## STUDY TEXT
***

- Born: Prateik Jain 14 June 1989 (age 37) Bangalore, Karnataka, India
- Education: Christ University
- Occupation: Model
- Height: 1.93 m (6 ft 4 in)
- Beauty pageant titleholder
- Title: Asian Supermodel 2015 Asian Supermodel India 2015 Provogue MensXP Mr India World 2014
- Years active: 2014–present
- Major competition(s): Asian Supermodel Contest 2015 (Winner) Mister World 2014 (Top 10) (Continental King of Asia and Oceania) Provogue MensXP Mr India World 2014 (Winner) (Mr. Iron man)

= Prateik Jain =

Indian model

Prateek Jain (born 14 June 1989) is an Indian model, actor and the winner of Provogue MensXP Mister World India 2014. He represented India at Mister World 2014 and was among Top 10 Finalists. In 2015, he won Asian Supermodel Contest held in China. He is the first Indian man to win the Asian Supermodel Contest.

==Career==
He is an Indian Model and the winner of Mister India World 2014 . Earlier he was an investment banker.

***

## PROMPT 1
In the Prateik Jain profile, rewrite the paragraph that begins "Prateek Jain (born 14 June 1989)" as a short bulleted list that keeps its main facts.
## PROMPT 2
According to the Prateik Jain profile, what work did he do before modeling?

## INFORMATION PROVIDED

***

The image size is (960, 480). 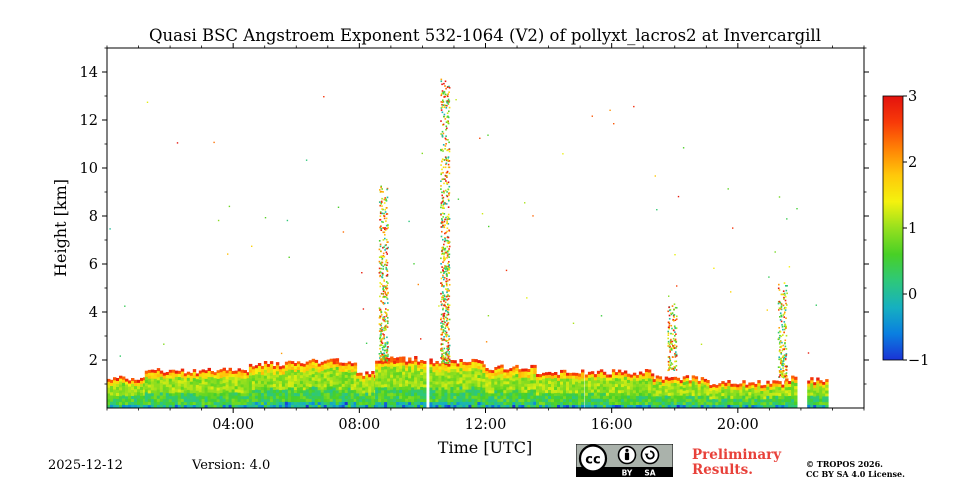 I want to click on colorbar, so click(x=893, y=228).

***

## WORKED SOLUTION 1
- Prateek Jain, born 14 June 1989, is an Indian model and actor.
- He won Provogue MensXP Mister World India 2014.
- He represented India at Mister World 2014 and placed in the Top 10.
- In 2015 he won the Asian Supermodel Contest in China, the first Indian man to do so.

## WORKED SOLUTION 2
He was an investment banker.